A former employee of Al Jazeera America (AJA) has claimed he was fired after protesting his boss’s frequent “anti-American and anti-Semitic” rants, as well as his open discrimination against women employees.
The accusation come as ex-employee Matthew Luke, formerly AJA’s director of media and archive management, is suing both Al Jazeera and his former boss Osman Mahmud for $15 million.
According to the New York Post, Luke accuses Mahmud of displaying “overt misogynistic behavior and bias against women,” claiming he repeatedly removed female employees from assignments and excluded them from company emails and meetings purely on the basis of their gender.
Luke’s Manhattan Supreme Court suit contends the discrimination was part of a concerted effort at the Qatari-owned company to sideline women and replace them with Muslim men.
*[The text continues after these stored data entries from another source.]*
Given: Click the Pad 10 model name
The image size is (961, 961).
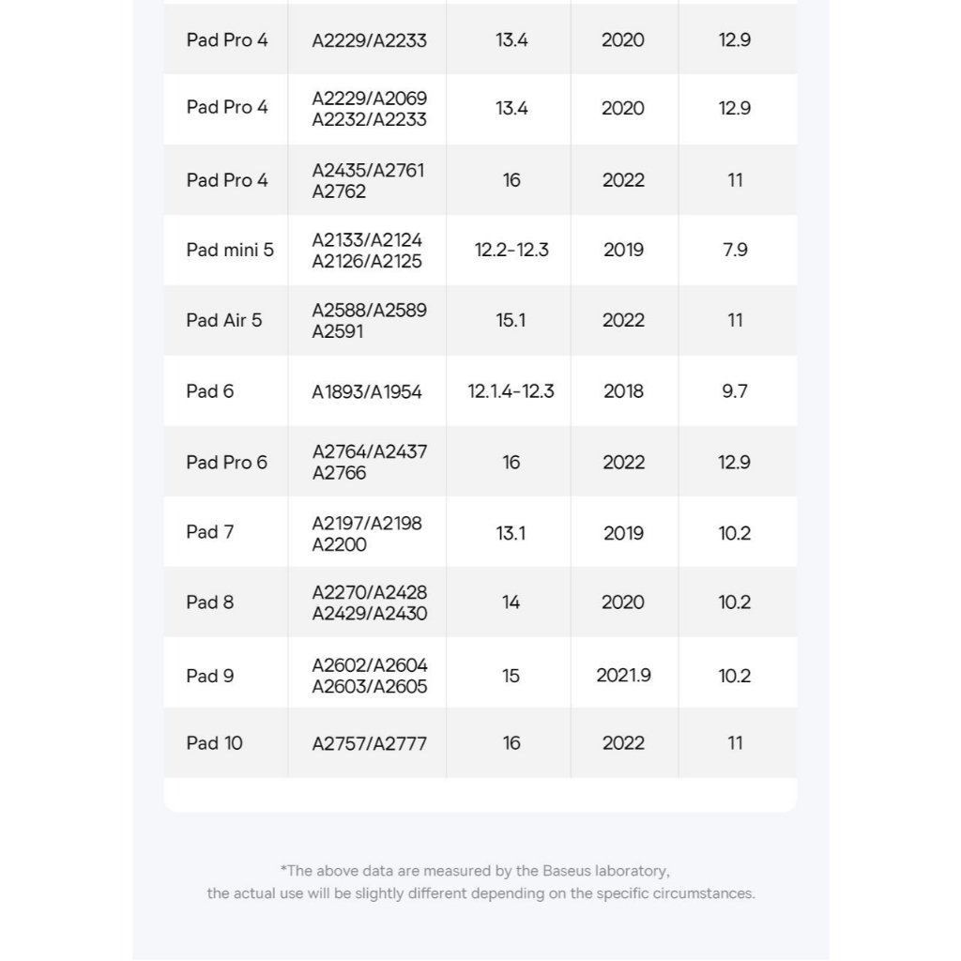Looking at the screenshot, I should tap(214, 743).
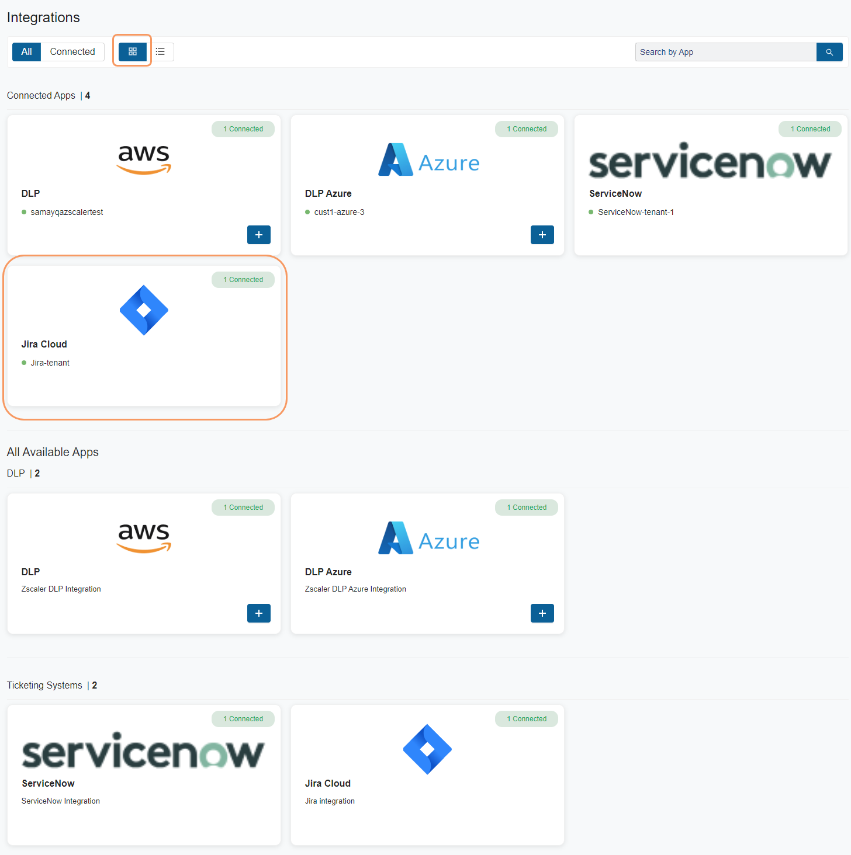Add tenant on connected AWS DLP card
851x855 pixels.
tap(258, 235)
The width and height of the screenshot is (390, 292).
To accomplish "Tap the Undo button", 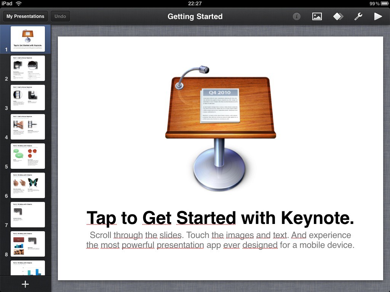I will pos(60,16).
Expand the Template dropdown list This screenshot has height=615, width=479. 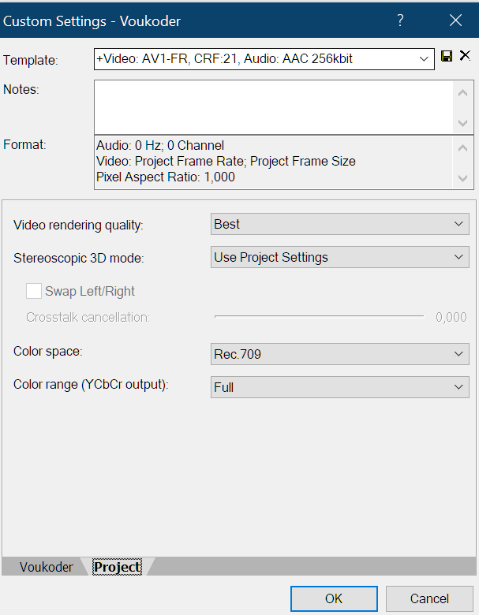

He also claims Osman himself was only promoted from a relatively minor position at AJA’s parent company, Al Jazeera, to head the American desk, “because of his religion, (and) nationality.”
In one incident, Luke claims he was directly instructed by Osman Mahmud to exclude two women employees from an email about an ongoing project, and replace them with a male employee.
“…There was no non-discriminatory reason to remove them from the project,” the suit contends. “The reason that Mr. Mahmud insisted on removing them from the project was that they are female.”
The former employee alleges Mahmud regularly and openly displayed “offensive and discriminatory behavior” of other forms as well, often making “anti-Semitic” and “anti-American” comments, including a rant in which he allegedly said that “Whoever supports Israel should die a fiery death in hell!”
Employees were all aware of his behavior but afraid to act because he is so “well-connected” within Al Jazeera, the suit adds, noting that when Luke complained to the human resources director he was told “candidly” that similar complaints had also been made by other employees.
Luke says that when he was eventually fired, he was told by the company he was dismissed because he “did not fit into the company culture”.
“When Mr. Luke… reported the biased and discriminatory conduct of a high-level newsroom executive, the response was to circle the wagons and fire the messenger,” his attorney Jeffrey Kimmel told the New York Post.
“One would expect more from an organization whose mission statement is ‘to be recognized as the world’s leading and most trusted media network.’”
Both Mahmud nor Al Jazeera refused to comment on the allegations, the paper added.
Al Jazeera America has struggled to emulate the success of its parent company since opening up in the US in 2013. It has since pored millions of dollars of resources to improve its low ratings.